Updated

Defense Secretary Donald H. Rumsfeld said Wednesday he had sketched out for President Bush a long list of risks to using military force against Iraq, including the possibility that Saddam Hussein would launch gas or germ attacks.

Rumsfeld said the chances of Saddam's using chemical or biological weapons are greater than in the 1991 Gulf War because the obvious objective today of a U.S. invasion would be to destroy his rule. Iraq had chemical weapons in 1991 but did not use them when an allied attack ousted Iraqi occupation forces from Kuwait.

Rumsfeld said he presented his list of risks to Bush many months ago.

"They run the gamut from concerns about some of the neighboring states being attacked; concerns about the use of weapons of mass destruction against those states or against our forces in or out of Iraq, either in Iraq or in neighboring countries," he said.

Other risks:

--the Iraqi president's use of weapons of mass destruction against his own people and blaming it on the United States, "which would fit a pattern."

» EXERCISE DETAILS
Continue the news article on the risks of military action against Iraq that Rumsfeld described to President Bush, starting after its last sentence.

(Stored records)

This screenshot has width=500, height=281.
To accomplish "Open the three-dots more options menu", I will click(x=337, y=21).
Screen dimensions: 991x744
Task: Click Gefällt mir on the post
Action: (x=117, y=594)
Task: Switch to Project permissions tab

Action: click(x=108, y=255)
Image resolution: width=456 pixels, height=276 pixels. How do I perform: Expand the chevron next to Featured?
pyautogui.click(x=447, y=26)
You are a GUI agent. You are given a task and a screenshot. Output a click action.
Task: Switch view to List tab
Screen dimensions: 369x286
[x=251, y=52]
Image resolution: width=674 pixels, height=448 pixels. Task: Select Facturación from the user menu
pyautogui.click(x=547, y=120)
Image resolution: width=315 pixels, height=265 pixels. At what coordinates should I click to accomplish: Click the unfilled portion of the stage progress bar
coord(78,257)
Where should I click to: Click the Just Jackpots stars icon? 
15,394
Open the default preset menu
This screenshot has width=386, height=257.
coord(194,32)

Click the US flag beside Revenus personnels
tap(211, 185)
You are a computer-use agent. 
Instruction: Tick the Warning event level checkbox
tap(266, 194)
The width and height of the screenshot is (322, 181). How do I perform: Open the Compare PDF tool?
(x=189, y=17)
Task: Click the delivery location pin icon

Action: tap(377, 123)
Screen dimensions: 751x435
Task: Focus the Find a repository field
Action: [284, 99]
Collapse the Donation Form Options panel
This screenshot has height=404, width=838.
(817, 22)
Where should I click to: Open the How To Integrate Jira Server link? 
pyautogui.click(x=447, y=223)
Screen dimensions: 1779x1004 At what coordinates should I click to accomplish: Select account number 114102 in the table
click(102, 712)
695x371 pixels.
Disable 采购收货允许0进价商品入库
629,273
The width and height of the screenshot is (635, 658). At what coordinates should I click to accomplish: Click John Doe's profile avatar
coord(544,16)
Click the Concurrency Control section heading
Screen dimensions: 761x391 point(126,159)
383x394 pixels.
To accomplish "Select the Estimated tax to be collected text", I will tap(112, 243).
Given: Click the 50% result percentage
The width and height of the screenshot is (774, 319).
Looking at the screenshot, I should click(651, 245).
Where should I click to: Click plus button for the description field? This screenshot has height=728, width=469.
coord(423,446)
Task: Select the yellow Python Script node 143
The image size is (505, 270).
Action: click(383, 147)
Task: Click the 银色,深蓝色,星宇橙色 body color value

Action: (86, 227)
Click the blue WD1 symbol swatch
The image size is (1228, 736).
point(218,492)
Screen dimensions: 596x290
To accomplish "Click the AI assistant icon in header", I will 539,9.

» EXERCISE OUTPUT
--Saddam blowing up his own oil fields, depriving postwar Iraq of important revenues with which to rebuild the nation.

Rumsfeld said the administration has made clear to the Iraqi military that it should not carry out any order from Saddam to use gas or germ weapons.

"Let there be no doubt, the message to anyone in that chain of command, at the highest level or at the lowest level, is, `Don't even think about it. Don't go near it. Disobey the orders. Because if force is used and he uses weapons of mass destruction, anybody connected with that process will wish they hadn't been," Rumsfeld said.

Rumsfeld said his list had grown to four or five pages with additions by the deputy defense secretary, Paul Wolfowitz, as well as Joint Chiefs chairman Gen. Richard Myers and Myers' top deputy, Gen. Pete Pace.

Gen. Tommy Franks, the commander who would run a war against Iraq, is planning ways of dealing with all of the risks, Rumsfeld said.

Iraq's biological stockpiles, particularly anthrax and botulinum toxin, are deemed to be the greatest threat. It also is thought to possess mustard, tabun, sarin and possibly VX gases. The government denies it has any such weapons.

Officials say Saddam's military probably also has hidden away a few old Scud missiles capable of reaching targets 400 miles away. That would pose a danger to Israel and Iraq's other neighbors.